Evolutionary Algorithms have been used with much success for the automatic generation of programs. In particular, Koza's [Koza 92] Genetic Programming has enjoyed considerable popularity and widespread use. Koza's method originally employed Lisp as its target language, and others still generate Lisp code. However, most experimenters generate a homegrown language, peculiar to their particular problem.
Many other approaches to automatic program generation using Evolutionary Algorithms have also used Lisp as their target language. Lisp enjoys much popularity for a number of reasons, not least of which is the property of Lisp of not having a distinction between programs and data. Hence, the structures being evolved can directly be evaluated. Furthermore, with reasonable care, it is possible to design a system such that Lisp programs may be safely crossed over with each other and still remain syntactically correct.
Evolutionary Algorithms have been used to generate other languages, by using a grammar to describe the target language. Researchers such as Whigham [Whigham 95] and Wong and Leung's LOGENPRO system [Wong 95] used context free languages in conjuntion with GP to evolve code. Both systems exploited GP's use of trees to manipulate parse trees, but LOGENPRO did not explicitly maintain parse trees in the population, and so suffered from some ambiguity when trying to generate a tree from a program. Whigham's work did not suffer from this, and had the added advantage of allowing an implementor to bias [Whigham 96] the search towards parts of the grammar.
Another attempt was that of Horner [Horner 96] who introduced a system called Genetic Programming Kernel (GPK), which, similar to standard GP, employs trees to code genes. Each tree is a derivation tree made up from the BNF definition. However, GPK has been criticised [Paterson 97] for the difficulty associated with generating the first generation - considerable effort must be put into ensuring that all the trees represent valid sequences, and that none grow without bounds. GPK has not received widespread usage.
An approach which generates C programs directly, was described by Paterson [Paterson 97]. This method was applied to the area of evolving caching algorithms in C with some success, but with a number of problems, most notably the problem of the chromosomes containing vast amounts of introns. This method will be more fully discussed in section 3.

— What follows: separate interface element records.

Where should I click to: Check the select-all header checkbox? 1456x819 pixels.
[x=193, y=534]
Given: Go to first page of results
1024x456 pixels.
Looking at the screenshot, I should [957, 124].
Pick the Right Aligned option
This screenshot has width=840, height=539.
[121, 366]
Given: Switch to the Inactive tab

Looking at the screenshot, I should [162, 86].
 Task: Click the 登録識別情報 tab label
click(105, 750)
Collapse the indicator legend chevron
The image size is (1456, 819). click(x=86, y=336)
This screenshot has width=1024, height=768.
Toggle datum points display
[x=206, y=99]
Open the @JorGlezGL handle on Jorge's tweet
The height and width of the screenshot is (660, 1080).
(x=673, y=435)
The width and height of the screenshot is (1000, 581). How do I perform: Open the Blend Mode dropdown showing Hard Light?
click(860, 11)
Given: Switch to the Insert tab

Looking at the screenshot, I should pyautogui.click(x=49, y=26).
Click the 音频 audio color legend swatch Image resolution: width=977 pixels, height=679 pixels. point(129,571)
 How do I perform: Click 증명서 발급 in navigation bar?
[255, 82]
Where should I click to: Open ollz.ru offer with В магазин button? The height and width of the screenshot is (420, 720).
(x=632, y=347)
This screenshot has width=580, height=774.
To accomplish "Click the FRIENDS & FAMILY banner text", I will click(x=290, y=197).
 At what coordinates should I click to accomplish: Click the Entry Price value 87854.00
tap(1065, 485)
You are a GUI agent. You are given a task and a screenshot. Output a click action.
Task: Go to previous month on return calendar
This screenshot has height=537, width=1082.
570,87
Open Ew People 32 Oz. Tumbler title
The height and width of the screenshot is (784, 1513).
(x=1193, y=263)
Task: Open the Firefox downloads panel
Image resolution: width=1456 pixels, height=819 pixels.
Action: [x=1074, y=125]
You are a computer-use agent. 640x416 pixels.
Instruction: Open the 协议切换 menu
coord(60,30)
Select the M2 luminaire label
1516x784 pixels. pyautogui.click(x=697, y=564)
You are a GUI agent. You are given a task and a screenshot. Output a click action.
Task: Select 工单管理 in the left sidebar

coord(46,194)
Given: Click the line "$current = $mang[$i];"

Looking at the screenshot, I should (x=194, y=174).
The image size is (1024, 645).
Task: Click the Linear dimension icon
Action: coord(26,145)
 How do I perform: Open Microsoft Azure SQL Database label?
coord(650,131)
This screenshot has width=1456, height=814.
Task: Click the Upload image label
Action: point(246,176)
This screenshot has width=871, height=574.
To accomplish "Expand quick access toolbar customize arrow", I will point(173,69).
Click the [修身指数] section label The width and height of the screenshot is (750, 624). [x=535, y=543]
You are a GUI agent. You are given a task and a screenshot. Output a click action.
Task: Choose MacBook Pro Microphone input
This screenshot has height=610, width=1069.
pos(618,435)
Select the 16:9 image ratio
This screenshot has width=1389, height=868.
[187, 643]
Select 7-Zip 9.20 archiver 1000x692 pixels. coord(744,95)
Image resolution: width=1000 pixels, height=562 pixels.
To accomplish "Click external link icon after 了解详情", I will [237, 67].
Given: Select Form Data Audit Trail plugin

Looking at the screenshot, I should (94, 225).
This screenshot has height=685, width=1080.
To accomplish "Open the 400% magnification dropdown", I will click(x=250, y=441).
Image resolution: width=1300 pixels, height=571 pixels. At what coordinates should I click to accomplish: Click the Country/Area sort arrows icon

We describe a different approach to using BNF definitions, and develop a system that evolves individuals containing no introns. This system can be used to evolve programs in any language. We adopt the approach that the genotype must be mapped to the phenotype [Keller 96] [Ryan 97a] [Ryan 97b] [Gruau 94] rather than treating the actual executable code as data. In this respect we diverge from Koza's approach, but with the result that the individuals tend to be much smaller.